Nous n’entrerons pas dans le détail des négociations interminables auxquelles donna lieu la prétention des Chinois de faire se prosterner l’ambassadeur d’Angleterre devant l’empereur, prétention humiliante, suffisamment indiquée par l’inscription placée au-dessus des pavillons des yachts et des chariots de l’ambassade : Ambassadeur portant tribut du pays d’Angleterre.

C’est dans la cité chinoise, à Pékin, qu’est situé ce champ que l’empereur ensemence chaque printemps, conformément à l’ancien usage. C’est là aussi que se trouve le Temple de la Terre, où se rend le souverain, au moment du solstice d’été, pour reconnaître le pouvoir de l’astre qui éclaire le monde, et le remercier de sa bienfaisante influence.
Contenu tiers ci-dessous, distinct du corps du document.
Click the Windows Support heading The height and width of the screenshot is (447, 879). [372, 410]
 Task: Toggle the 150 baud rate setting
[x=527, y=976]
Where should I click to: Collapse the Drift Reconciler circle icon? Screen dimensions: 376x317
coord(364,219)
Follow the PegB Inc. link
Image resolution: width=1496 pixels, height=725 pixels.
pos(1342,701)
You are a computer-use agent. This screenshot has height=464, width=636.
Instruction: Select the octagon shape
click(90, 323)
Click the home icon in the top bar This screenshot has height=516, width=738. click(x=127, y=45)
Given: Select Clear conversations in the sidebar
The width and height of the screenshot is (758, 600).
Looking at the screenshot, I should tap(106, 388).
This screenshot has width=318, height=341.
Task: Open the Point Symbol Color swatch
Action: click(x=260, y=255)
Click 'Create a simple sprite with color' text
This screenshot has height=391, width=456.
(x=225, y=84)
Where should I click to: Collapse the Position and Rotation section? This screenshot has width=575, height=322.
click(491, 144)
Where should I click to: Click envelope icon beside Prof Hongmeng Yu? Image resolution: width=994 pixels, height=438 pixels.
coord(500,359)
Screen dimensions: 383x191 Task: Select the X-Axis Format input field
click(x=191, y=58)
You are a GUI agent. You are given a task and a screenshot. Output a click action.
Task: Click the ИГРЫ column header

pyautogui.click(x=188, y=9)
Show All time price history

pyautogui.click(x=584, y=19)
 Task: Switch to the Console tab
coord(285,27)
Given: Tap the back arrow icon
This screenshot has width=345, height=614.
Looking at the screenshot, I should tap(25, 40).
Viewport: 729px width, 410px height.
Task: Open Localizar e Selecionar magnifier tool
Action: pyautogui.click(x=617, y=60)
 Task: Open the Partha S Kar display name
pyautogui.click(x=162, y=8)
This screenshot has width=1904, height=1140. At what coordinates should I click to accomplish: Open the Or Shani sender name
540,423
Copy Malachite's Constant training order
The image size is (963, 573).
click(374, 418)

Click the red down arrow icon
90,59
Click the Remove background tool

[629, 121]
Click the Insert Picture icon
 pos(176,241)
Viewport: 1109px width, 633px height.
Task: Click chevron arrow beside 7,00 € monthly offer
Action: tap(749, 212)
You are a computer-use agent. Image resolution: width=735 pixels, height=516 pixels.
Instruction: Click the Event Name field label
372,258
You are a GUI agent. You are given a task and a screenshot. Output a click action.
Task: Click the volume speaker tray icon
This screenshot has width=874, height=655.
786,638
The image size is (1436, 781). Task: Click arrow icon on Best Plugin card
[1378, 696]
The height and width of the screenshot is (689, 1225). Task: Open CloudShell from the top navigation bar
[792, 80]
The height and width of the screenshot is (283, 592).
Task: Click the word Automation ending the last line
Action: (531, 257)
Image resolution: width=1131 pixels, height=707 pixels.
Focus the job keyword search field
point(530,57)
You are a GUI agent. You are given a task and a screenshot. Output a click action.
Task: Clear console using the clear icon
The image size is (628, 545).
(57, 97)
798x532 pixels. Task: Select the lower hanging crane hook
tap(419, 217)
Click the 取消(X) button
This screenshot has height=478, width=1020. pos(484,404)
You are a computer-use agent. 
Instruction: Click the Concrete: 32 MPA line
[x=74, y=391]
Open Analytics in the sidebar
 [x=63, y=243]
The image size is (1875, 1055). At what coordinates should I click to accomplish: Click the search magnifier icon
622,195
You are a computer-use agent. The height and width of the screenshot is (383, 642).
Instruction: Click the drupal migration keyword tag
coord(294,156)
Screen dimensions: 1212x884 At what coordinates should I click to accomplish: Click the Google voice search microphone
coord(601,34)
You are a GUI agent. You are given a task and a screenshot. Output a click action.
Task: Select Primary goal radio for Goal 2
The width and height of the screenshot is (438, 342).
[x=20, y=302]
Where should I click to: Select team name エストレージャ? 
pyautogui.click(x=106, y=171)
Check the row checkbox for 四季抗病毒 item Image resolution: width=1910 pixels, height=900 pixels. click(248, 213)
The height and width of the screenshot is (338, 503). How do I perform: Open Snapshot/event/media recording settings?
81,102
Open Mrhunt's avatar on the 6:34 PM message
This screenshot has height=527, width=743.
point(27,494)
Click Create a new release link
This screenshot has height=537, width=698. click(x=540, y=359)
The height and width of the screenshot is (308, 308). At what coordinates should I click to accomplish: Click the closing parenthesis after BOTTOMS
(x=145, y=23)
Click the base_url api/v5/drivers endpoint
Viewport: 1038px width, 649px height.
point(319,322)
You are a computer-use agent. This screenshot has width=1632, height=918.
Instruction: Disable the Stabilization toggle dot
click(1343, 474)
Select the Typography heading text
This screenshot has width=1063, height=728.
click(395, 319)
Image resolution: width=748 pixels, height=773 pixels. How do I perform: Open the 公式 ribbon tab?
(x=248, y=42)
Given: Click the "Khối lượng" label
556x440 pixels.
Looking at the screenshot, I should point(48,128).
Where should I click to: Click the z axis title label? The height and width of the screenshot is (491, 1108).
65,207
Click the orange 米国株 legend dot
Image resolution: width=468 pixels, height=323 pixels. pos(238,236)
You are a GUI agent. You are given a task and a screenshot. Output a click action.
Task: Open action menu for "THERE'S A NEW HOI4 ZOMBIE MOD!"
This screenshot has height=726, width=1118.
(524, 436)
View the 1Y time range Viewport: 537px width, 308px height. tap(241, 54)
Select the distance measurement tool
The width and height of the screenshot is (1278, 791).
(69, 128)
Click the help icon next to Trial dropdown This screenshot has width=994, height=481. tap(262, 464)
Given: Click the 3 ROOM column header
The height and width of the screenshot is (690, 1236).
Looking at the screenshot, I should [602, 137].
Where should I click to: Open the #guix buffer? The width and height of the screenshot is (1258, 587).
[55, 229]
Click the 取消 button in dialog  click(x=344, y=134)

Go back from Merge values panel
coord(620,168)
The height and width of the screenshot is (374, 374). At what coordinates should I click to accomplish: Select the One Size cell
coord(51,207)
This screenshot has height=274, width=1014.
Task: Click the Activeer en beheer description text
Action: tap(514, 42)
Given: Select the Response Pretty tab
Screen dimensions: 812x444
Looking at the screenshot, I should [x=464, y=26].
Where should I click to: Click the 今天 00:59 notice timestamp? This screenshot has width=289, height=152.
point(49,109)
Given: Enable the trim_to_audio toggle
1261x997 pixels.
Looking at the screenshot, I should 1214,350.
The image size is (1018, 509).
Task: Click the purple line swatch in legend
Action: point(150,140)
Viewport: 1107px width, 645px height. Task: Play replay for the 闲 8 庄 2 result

Pékin n’est que le siège du gouvernement de l’empire ; là, ni manufactures, ni port, ni commerce.

La population de Pékin est évaluée par Macartney à trois millions d’habitants. Les maisons à un seul étage de la ville sembleraient ne pouvoir suffire à une telle population ; mais il est bon de savoir qu’une seule maison suffit pour une famille comprenant trois générations. Cette densité des habitants s’explique également par la précocité des mariages. Ces unions hâtives sont, chez les Chinois, une mesure de prévoyance, parce que les enfants, et particulièrement les fils, sont obligés de prendre soin de leurs parents.

Le 2 septembre 1793, l’ambassade quitta Pékin. Macartney fit le voyage en chaise de poste, et il est probable que semblable voiture roulait pour la première fois sur la route de Tartarie.

À mesure qu’on s’éloigne de Pékin, la route monte, le sol devient plus sablonneux et contient moins d’argile et de terre noire. Bientôt, on rencontra d’immenses étendues de terrain plantées en tabac ; pour Macartney, l’usage de cette plante n’est pas venu d’Amérique, et l’habitude de fumer a dû naître spontanément sur le sol asiatique.

Avec la qualité du sol, la population diminuait. On ne tarda pas à s’en apercevoir. En même temps, le nombre des Tartares augmentait, et la différence entre les mœurs des Chinois et de leurs conquérants devenait moins sensible.

Le cinquième jour de leur voyage, les Anglais aperçurent la grande muraille devenue légendaire.